TEXT

************

C. AV’s Cross–Motion to Dismiss Punitive Damages Claim

The AV Defendants argue that Plaintiff’s second cause of action must be dismissed because there is no evidence of wanton, malicious, or grossly negligent conduct warranting the imposition of punitive damages under New York law. (AV Mem of Law at 6–8, Docket No. 91.) Plaintiff argues that this cross-motion was untimely filed after the deadline for the filing of dispositive motions, and should be dismissed as time-barred. (Docket No. 95 (Motion to Deem Cross–Motion Time–Barred); see Docket No. 103 (AV’s Cross–Motion to Modify the Case Management Order).) He further argues that the issue of punitive damages should be given to the jury because any lack of evidence is the result of AV’s destruction of Juodzevicius’s log book from the relevant trip. (Pl’s Mem of Law at 1–2, Docket No. 111; Higgins Aff ¶¶ 41–42, Docket No. 98.)

 

1. Timeliness of Cross–Motion

This Court finds that the AV Defendants have established good cause for not moving for partial summary judgment on the issue of punitive damages until their opposition. Defendants’ counsel avers that there was no plan to file a dispositive motion until Plaintiff’s motion for partial summary judgment was reviewed. (Decl. of Megan K. Dorritie, Esq, ¶ 10, Docket No. 104.) At that time, this litigation strategy was reassessed because the granting of partial summary judgment on negligence would remove many of the facts about the accident from the jury’s purview, to Defendants’ possible detriment. (Id.) Further, although Plaintiff asserts that the issue of punitive damages was not raised in his motion, (Higgins Aff ¶ 8), the negligence argument asserted therein was based upon a presumption of negligence raised by the rear-end character of the collision and Defendant Juodzevicius’ violation of New York Vehicle & Traffic Law § 1110(a) (failure to obey a traffic control device). (Pl’s Mem of Law at 1–4, Docket No. 76; Pl’s St of Facts ¶ 10, Docket No. 76–1.) Notably, Plaintiff never alleged a causal connection between Defendant Juodzevicius’s purported failure to properly maintain log books or any excessive hours of operation—the grounds asserted for his punitive damages claim—and the accident itself. Accordingly, the AV Defendants’ assertion of this issue for the first time in its timely opposition to Plaintiff’s motion was not in bad faith.

 

*12 Further, the Court finds that there is no prejudice to Plaintiff, who has already filed an opposition to the merits of the AV Defendants’ motion. (See Higgins Aff ¶¶ 40–45, Docket No. 98; Pl’s Mem of Law, Docket No. 111–1.) Plaintiff’s motion to deem the cross-motion time-barred (Docket No. 95) is therefore denied and the AV Defendants’ motion for a modification of the case management order, such that their cross-motion for partial summary judgment may be considered timely filed, is granted. (Docket No. 103.)

 

2. Punitive Damages Claim

In Plaintiff’s second cause of action, he alleges that punitive damages are warranted because “Defendant intentionally and purposely operated [the] tractor and trailer for excessive hours and failed to make and keep proper and required records regarding said hours of operation all in violation of safety laws intended to prevent incidents such as the subject collision.” (Am.Compl.¶ 31.) The AV Defendants argue that this claim must be dismissed because there is no evidence of wanton, malicious, or grossly negligent conduct. (AV Mem of Law at 6–8, Docket No. 91.) This Court agrees.

************

DATASET EXCERPT

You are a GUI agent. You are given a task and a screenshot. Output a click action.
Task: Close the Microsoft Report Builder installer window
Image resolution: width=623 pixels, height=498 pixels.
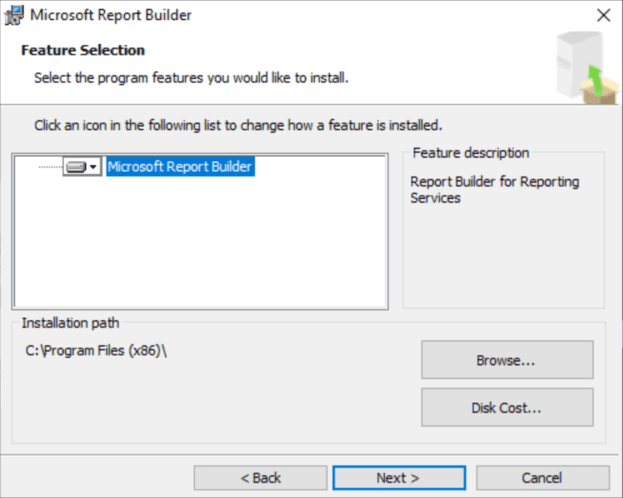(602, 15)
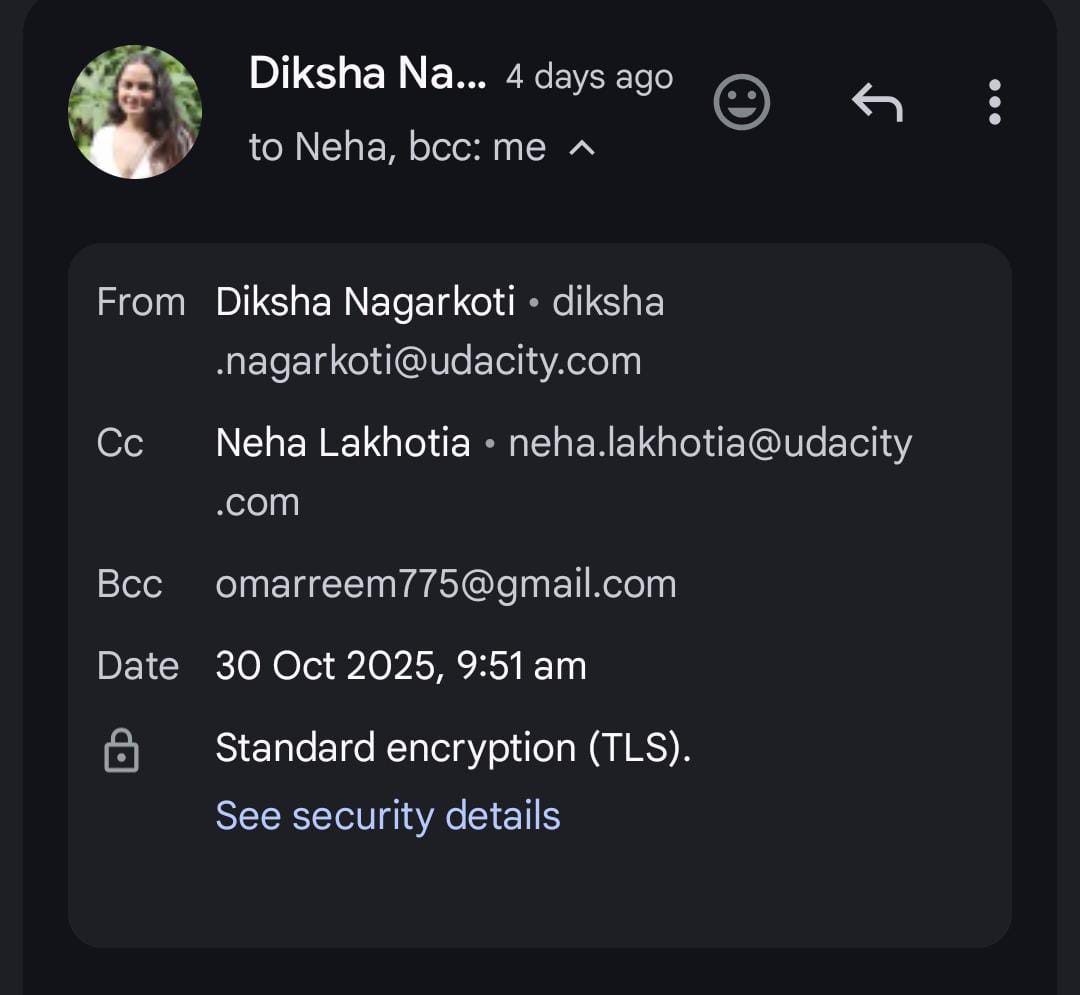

************

EXERCISES
1: According to the court ruling, which section of the New York Vehicle & Traffic Law did Plaintiff say Juodzevicius violated, and what does that section cover?
2: List every section heading in the court ruling.
3: Please continue the court ruling, picking up right after its final sentence.

EXPECTED RESPONSES
1: Section 1110(a), failure to obey a traffic control device.

2:
C. AV’s Cross–Motion to Dismiss Punitive Damages Claim
1. Timeliness of Cross–Motion
2. Punitive Damages Claim

3:
 

“Punitive damages are available to vindicate a public right only where the actions of the alleged tortfeasor constitute either gross recklessness or intentional, wanton or malicious conduct aimed at the public generally, or were activated by evil or reprehensible motives.” Rodgers v. Duffy, 95 A.D.3d 864, 866, 944 N.Y.S.2d 175 (N.Y.A.D.2d Dep’t 2012). In opposing the AV Defendant’s motion on this claim, Plaintiff relies on the fact that Defendant Juodzevicius was purportedly ticketed following the accident for a violation related to his log book. (Higgins Aff ¶ 45, Docket No. 98; Pl’s Mem of Law at 4, Docket No. 111; Juodzevicius Dep at 40–42.) Specifically, he argues that “there is direct evidence that both Juodzevicius and Simkus of AV knew of the critical importance of strict adherence of log book requirements and the driving restrictions imposed thereby. Juodzevicius chose to not enter various information into his log book and was cited by state police accordingly.” (Pl’s Mem of Law at 4, Docket No. 111.) Plaintiff does not, however, allege that Juodzevicius had in fact been driving for a length of time that would amount to gross recklessness. (Id . (asserting only that Juodzevicius “spent the morning, afternoon and evening driving).) Nor does Plaintiff assert that the log book, which he alleges was improperly destroyed by AV, would contradict Defendant Juodzevicius’ testimony that he had been driving for approximately ten hours at the time of the collision, one hour less than the eleven hours he was permitted to drive in one day. (Juodzevicius Dep at 27, 95–97, Ex G to Higgins Aff, Docket No. 76.) Instead, Plaintiff alleges that the log book would not contain any required information regarding the relevant trip. Defendants’ improper record keeping is not in and of itself sufficient to warrant submitting the issue of punitive damages to the jury, especially where Plaintiff does not argue that any excess hours driven by Defendant Juodzevicius contributed to the collision. The AV Defendant’s cross-motion to dismiss the second cause of action is granted.

 

IV. CONCLUSION

*13 TSG’s motion for summary judgment dismissing the complaint as against it is granted. Plaintiff has established his entitlement to summary judgment on the issue of negligence, but similar relief to either party on the serious injury issue is inappropriate on this record. Finally, the Court deems the AV Defendants cross-motion timely filed and grants these defendants summary judgment on the issue of punitive damages.

 

V. ORDERS

IT HEREBY IS ORDERED that TSG’s Motion for Summary Judgment (Docket No. 81) is GRANTED in its entirety and the Amended Complaint is dismissed as against it;

 

FURTHER, that Plaintiff’s Motion for Partial Summary Judgment (Docket No. 76) is GRANTED in part and DENIED in part;

 

FURTHER, that the AV Defendants’ Cross–Motion for Partial Summary Judgment (Docket No. 86) is GRANTED and the second cause of action is dismissed;

 

FURTHER, that Plaintiff’s Motion to Deem the AV Defendants’ Cross–Motion for Partial Summary Judgment Time–Barred (Docket No. 95) is DENIED;

 

FURTHER, that the AV Defendants’ Cross–Motion to Modify the Case Management Order (Docket No. 103) is GRANTED;

 

FURTHER, that TSG’s Motion to Strike the Affidavit and Testimony of Plaintiff’s Expert Witness (Docket No. 107) is DISMISSED as moot.

SO ORDERED.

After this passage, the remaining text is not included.